The three main ethical areas are described in detail below, with the definitions used in making the ratings assessment:
This category covers issues arising from company activities that impact on people, or society at large. There are a wide range of ethical concerns that may be excluded by ethical funds, ranging from involvement in alcohol, to human rights.Positive assessments may also be made to find suitable investments, for example, companies making products for education or advancing human health. A company's positive policies may also be assessed, for example, how they treat their employees or whether they make contributions to charities and the community.
The negative criteria applied by funds to exclude companies can be divided into three broad areas: firstly, commonly avoided activities directly relating to a company's activities, such as alcohol, gambling, pornography and tobacco. Secondly, concerns over involvement in the armaments industry, ranging from direct manufacture of weapons, to more tenuous defence related contracts for non-strategic items. Lastly, but not least, the complex area of human rights, and how these may be impacted by a company's activities.
Double Plus - Those funds that apply a detailed range of criteria across a wide range of issues and that are particularly strong in one or more areas. The funds analysis may use a scoring system, view issues in a sustainability context or provide separate position papers on particular subjects.
Plus - Those funds that have a range of both positive and negative criteria, which must cover core areas such as armaments and human rights issues.
Average - Funds that cover a range of negative exclusions applying to armaments, human rights and a selection of other relevant issues. A non-qualified positive statement may also be found on these funds.
Below Average - Funds that apply a limited number of criteria that apply to social issues, or where criteria are poorly defined. These funds will not apply a detailed assessment to core areas, such as human rights or armaments issues.
The issues surrounding animal welfare covered by ethical funds commonly focus on animal testing, and in this area some less subjective definitions can be applied to the ratings, as described below.Other animal welfare concerns often excluded are the use of animals for food, for example intensive farming and the processing and retailing of meat products. Some funds also exclude other animal issues such as the use of fur. The ratings rely on an assessment of client expectations on avoiding key issues of concern, rather than an objective analysis of animal suffering.
Double Plus - Funds that exclude companies involved in medical animal testing, non-medical animal testing, intensive farming and the sale of meat (to a greater or lesser extent).

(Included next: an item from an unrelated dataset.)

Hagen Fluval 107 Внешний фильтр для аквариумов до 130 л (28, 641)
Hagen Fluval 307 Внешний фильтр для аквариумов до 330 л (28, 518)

Funds that exclude companies involved in medical and non-medical animal testing as a minimum.
Average - Funds that exclude companies involved in non-medical animal testing as a minimum.
Below Average - Any fund that does not exclude companies involved in non-medical animal testing will receive this rating, irrespective of other animal related issues.
The approach to environmental issues taken by funds is broad ranging, but falls into three main themes: the exclusion of companies based on negative impacts; investing in companies that are taking positive steps to manage their impacts; and investing specifically in companies that provide environmental services or technology. Some funds operate in only one of these areas (or none), whilst others may apply all three.
Within these three areas a fund's criteria also vary widely. Sometimes basic unqualified statements are made, for example to avoid environmental damage, or favour a positive environmental record.Other funds take a much more thorough approach, listing a range of environmental activities of concern and applying detailed assessments of company management approaches to find suitable positive investments. The ratings aim to take account of these broad approaches and it should be noted that there is a certain amount of subjectivity in the definitions below.
Double Plus - Funds which apply a detailed assessment of company impacts, for example operating a sustainability matrix or other scoring system. Also given this rating are funds that invest wholly, or with a specified proportion, into environmental solutions such as alternative energy or recycling.
Plus - Those funds which use a balance of positive and negative criteria to assess companies suitable for investment.
Average - Funds that exclude companies based on predominantly negative criteria, such as avoiding unsustainable timber extraction. This category may also include funds making unqualified positive statements.
Below Average - Any fund that has no specific policy on the environment, or that has an unqualified statement, for example to avoid 'environmental damage'.